Not a great day today. I'll keep this short, as I really am not feeling like going into great detail and I am hoping that tomorrow will be better. Today was two sessions:
1) the support group. I have now been to five of these and each f them is different. Today there were a variety of experiences/stories. A woman from California was waiting on a heart and liver transplant, a man from NC had his transplant and high dose chemo 4 years ago and was doing great, another man had just localised impact in his stomach. Many different stories, but generally all good ones. So we walked out of that feeling good about these stories.

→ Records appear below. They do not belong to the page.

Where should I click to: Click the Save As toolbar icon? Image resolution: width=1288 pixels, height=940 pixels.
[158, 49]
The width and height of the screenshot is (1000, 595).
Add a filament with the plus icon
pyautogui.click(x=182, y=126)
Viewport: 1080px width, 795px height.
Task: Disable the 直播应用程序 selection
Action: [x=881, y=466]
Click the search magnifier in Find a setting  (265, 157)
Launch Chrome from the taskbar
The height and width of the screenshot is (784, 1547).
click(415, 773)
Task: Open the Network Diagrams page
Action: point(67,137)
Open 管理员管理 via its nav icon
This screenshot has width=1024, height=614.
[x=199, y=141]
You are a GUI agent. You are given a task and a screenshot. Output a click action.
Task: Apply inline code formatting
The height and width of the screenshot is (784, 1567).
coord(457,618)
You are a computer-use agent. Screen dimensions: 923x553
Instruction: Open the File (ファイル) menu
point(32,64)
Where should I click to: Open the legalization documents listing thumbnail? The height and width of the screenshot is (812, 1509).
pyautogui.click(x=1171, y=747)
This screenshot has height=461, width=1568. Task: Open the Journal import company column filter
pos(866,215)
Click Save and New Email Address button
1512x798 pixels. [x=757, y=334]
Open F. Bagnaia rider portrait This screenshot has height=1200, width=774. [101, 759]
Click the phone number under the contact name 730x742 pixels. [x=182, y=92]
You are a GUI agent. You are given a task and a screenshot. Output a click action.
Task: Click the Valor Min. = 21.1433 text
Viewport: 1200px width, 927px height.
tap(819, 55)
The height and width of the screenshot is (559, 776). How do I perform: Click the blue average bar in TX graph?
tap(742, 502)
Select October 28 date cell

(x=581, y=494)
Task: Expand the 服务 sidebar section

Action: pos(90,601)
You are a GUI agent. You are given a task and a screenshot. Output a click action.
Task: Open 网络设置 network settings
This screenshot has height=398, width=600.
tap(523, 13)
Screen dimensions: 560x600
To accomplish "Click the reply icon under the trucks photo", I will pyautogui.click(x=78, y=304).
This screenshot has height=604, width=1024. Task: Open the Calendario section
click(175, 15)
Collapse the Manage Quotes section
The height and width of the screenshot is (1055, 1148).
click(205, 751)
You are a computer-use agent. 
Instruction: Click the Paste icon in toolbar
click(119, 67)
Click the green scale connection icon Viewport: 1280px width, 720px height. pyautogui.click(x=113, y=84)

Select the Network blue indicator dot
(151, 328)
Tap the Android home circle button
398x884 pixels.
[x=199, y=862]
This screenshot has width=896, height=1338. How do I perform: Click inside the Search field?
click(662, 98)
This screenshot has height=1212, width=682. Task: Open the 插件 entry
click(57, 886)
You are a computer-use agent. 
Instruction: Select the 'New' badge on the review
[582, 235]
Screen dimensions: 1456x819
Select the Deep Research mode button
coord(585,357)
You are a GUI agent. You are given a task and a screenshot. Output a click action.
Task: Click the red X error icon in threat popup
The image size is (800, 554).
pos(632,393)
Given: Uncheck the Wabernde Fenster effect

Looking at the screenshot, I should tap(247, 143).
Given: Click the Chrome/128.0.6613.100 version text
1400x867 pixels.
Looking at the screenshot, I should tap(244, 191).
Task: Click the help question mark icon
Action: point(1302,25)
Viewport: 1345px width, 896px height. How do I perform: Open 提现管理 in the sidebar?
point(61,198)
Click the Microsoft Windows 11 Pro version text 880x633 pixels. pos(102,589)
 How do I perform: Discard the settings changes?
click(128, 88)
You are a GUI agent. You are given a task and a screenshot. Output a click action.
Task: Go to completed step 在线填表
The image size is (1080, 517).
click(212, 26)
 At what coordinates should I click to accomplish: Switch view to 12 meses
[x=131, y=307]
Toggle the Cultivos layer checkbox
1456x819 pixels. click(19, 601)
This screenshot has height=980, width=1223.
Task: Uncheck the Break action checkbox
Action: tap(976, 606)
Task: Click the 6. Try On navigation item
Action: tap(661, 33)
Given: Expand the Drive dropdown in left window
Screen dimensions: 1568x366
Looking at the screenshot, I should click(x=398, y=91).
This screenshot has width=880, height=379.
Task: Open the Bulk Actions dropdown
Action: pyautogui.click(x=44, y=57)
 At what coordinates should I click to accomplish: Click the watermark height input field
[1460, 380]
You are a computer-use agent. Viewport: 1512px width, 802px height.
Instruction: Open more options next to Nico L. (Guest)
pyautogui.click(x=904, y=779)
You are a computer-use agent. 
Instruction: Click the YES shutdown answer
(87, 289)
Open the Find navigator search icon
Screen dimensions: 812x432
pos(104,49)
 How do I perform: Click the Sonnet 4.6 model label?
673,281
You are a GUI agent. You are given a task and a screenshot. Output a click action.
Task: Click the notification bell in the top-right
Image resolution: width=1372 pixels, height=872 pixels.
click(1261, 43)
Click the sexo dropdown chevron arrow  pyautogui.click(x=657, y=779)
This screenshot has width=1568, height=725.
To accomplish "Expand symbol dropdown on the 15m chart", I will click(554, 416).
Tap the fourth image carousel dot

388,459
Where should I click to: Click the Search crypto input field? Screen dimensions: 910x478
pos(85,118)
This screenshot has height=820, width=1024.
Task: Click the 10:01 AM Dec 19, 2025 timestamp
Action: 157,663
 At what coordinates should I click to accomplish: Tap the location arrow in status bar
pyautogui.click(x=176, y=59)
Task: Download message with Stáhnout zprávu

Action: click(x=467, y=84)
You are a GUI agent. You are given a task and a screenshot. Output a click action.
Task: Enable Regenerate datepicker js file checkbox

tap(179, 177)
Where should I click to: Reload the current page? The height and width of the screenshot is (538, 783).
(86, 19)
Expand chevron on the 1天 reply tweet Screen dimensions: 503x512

2) met with the Boston Medical cardiologist (not the one we saw two weeks ago). To be brutally honest, neither Chris or I like this guy, and we think it is more than just the message he gives. He has the sympathy of a rock and the heart of a piece of cold steel - just brutal. So here the news was not as positive as we were hoping for. There is continued decline in Chris' heart function, specifically her ejection fraction which is a measure of pumping effectiveness. There are some "biomarkers" or measurements of heart effectiveness that were not as good as they were previously. It was not a positive story and Chris and I walked out about as low as we have felt in the last 3-4 months. Tomorrow we will get the larger picture from the doctor we trust the most, but today was a huge stab in the back.
Despite the heart results, Chris continues to feel great. She honestly has a great attitude, has alot of energy, and is very positive. I think how she feels trumps what the chemical indicators show, but for me, it has been a very tough day. I'm hoping for a better day tomorrow.